Il giudizio neomarxista sulla globalizzazione economica differisce sia da quello dei liberali economici sia da quello dei mercantilisti. Secondo Robert Cox, parallelamente alla classica economia mondiale capitalistica si è sviluppata una nuova economia globale che tende a rimpiazzare la prima. In questo quadro, gli stati nazione hanno perso una quantità rilevante della loro capacità di esercitare un controllo sull’economia; d’altra parte, però, per poter continuare, il processo di globalizzazione economica necessita del quadro di riferimento politico fornito dal potere militare degli stati nazione → le macroregioni (guidate da USA in America, Giappone nell’Asia orientale e UE in Europa) sono le nuove cornici politico-economiche dell’accumulazione capitalistica il potere economico è sempre più concentrato nei principali paesi industrializzati, mentre le masse impoverite del Terzo Mondo non beneficiano della globalizzazione economica. È comunque importante comprendere che i paesi più poveri sono in difficoltà non a causa del surplus economico che gli viene sottratto da quelli ricchi, ma perché sono partecipanti marginalizzati del processo di globalizzazione economica = i loro mercati non sono attraenti agli occhi degli investitori stranieri perché il potere d’acquisto dei loro cittadini è basso, le istituzioni politiche sono inefficienti e corrotte e vie è dunque carenza di stabilità e ordine politico.

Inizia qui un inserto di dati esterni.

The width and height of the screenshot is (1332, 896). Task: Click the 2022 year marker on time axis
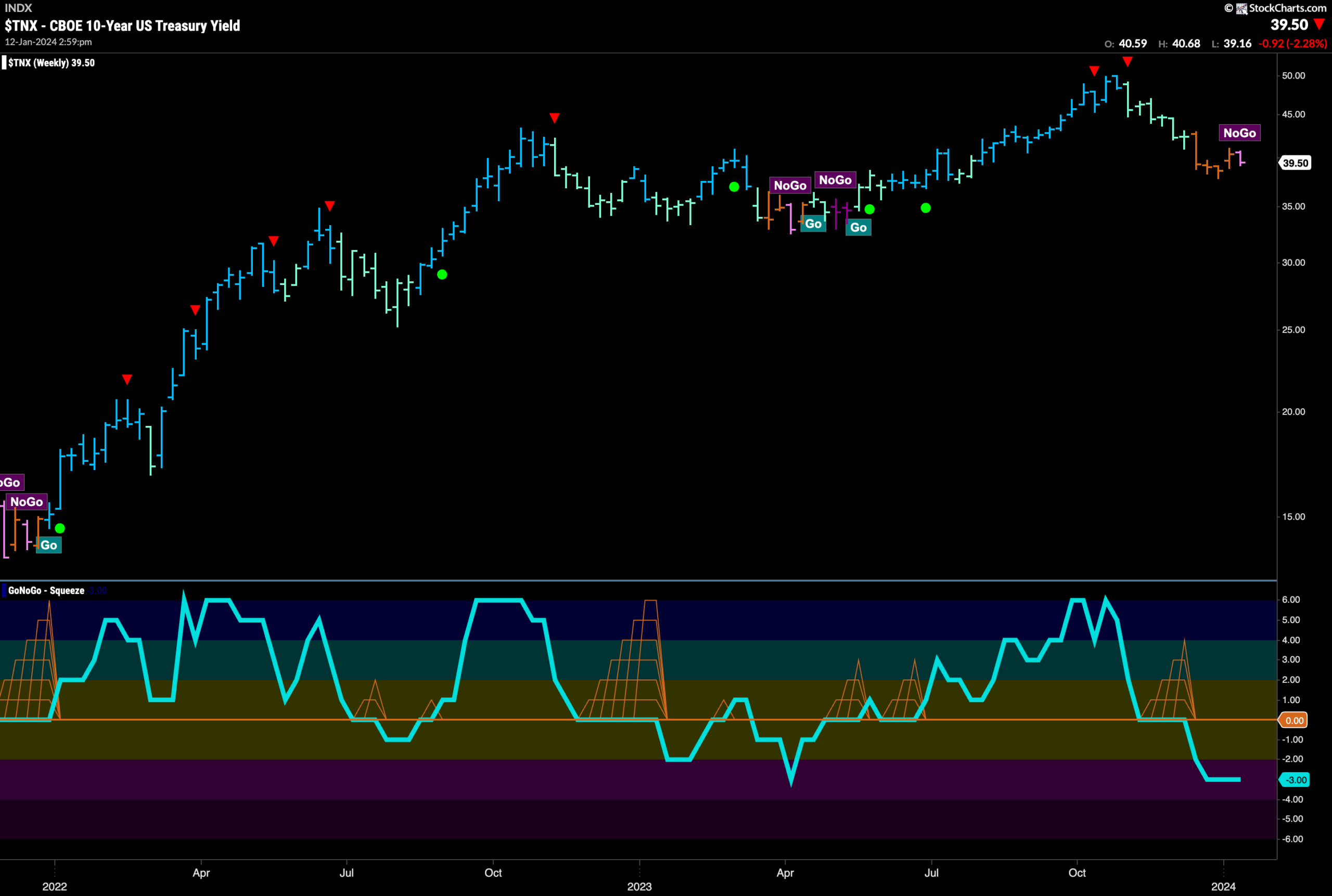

Insieme a questi cambiamenti, il processo di globalizzazione economica ha provocato la nascita di nuovi movimenti sociali in molte parti del mondo. La crescita di questi movimenti dimostra che la globalizzazione economica è molto di più di un insieme di anonime transazioni transfrontaliere, ma è anche lotta politica avente come obiettivi l’istituzione di controlli sui movimenti di capitali e un’equa ripartizione tra paesi e gruppi sociali dei benefici prodotti dalla globalizzazione.

Non è facile decidere che ha torto e che ha ragione nel dibattito sulla globalizzazione, perché ciascuna delle 3 posizioni teoriche può portare qualche prova empirica a sostegno delle sue tesi. Tuttavia, il liberalismo economico sembra essere l’approccio di maggior successo sul piano della prassi → le economie del cosiddetto libero mercato hanno ottenuto grandi risultati, al contrario di quelle gestite dallo stato.